Écrivaine en exil née à La Havane, interdite de séjour dans son pays (Cuba) en raison de ses écrits, la courageuse Zoé Valdès est une romancière célébrée mondialement (La douleur du dollar, Café Nostalgia, Cher premier amour, La fiction Fidel), une essayiste dissidente, une scénariste brillante et une poète exquise. On trouve dans tout ce qu’elle fait beaucoup de sensualité, ce qui a contribué à m’affranchir des tabous et m’a aidée à assumer l’érotisme de ma propre poésie.
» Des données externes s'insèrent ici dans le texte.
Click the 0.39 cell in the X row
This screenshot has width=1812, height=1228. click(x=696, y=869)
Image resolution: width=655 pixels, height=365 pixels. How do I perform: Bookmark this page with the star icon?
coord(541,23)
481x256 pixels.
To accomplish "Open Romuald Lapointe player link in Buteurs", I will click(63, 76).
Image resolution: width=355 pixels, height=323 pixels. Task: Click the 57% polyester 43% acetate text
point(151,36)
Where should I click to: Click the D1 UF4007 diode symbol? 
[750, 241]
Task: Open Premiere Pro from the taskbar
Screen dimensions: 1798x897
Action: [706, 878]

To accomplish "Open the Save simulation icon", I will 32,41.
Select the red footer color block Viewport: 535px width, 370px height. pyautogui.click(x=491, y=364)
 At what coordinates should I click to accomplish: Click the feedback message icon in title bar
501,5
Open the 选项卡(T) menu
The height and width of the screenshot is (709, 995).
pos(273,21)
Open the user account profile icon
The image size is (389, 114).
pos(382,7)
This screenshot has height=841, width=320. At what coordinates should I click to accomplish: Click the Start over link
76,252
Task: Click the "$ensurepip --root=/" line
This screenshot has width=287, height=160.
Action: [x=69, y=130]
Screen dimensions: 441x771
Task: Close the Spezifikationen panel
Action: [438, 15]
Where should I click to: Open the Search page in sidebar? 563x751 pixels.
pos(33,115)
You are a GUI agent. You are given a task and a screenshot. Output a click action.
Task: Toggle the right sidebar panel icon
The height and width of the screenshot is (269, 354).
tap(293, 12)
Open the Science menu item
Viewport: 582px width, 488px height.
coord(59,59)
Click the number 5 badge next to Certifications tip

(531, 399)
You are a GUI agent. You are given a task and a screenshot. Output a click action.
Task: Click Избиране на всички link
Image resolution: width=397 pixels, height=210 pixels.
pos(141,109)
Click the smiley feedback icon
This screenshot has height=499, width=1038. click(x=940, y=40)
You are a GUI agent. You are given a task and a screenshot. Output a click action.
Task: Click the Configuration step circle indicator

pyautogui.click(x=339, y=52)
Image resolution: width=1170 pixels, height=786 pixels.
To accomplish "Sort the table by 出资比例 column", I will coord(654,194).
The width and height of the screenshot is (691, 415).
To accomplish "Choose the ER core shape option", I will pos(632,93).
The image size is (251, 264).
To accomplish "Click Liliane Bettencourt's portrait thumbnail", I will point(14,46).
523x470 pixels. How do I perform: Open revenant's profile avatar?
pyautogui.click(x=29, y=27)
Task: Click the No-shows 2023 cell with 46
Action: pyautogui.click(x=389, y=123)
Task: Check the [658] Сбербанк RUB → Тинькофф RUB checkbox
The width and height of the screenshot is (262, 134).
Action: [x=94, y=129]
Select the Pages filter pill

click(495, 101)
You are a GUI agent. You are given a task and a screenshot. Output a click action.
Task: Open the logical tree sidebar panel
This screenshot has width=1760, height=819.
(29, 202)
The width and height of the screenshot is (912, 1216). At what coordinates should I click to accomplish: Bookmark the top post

Dans ses romans comme dans ses poèmes, il y a « de la sueur, des odeurs de cuisine », des amants exténués, de la magie latino-américaine : les insectes parlent, les divinités du panthéon cubain visitent les simples citoyens, la souffrance sourd à travers les lattes de l’appartement, les immeubles s’écroulent, la police politique tue, la nourriture se cache, mais ce quotidien brisé est toujours transfiguré par l’extase immodérée des corps. Il est possible de lire sa poésie traduite en français dans Les poèmes de La Havane chez Antoine Soriano éditeur et dans Une Habanera à Paris, poèmes d’anthologie chez Gallimard.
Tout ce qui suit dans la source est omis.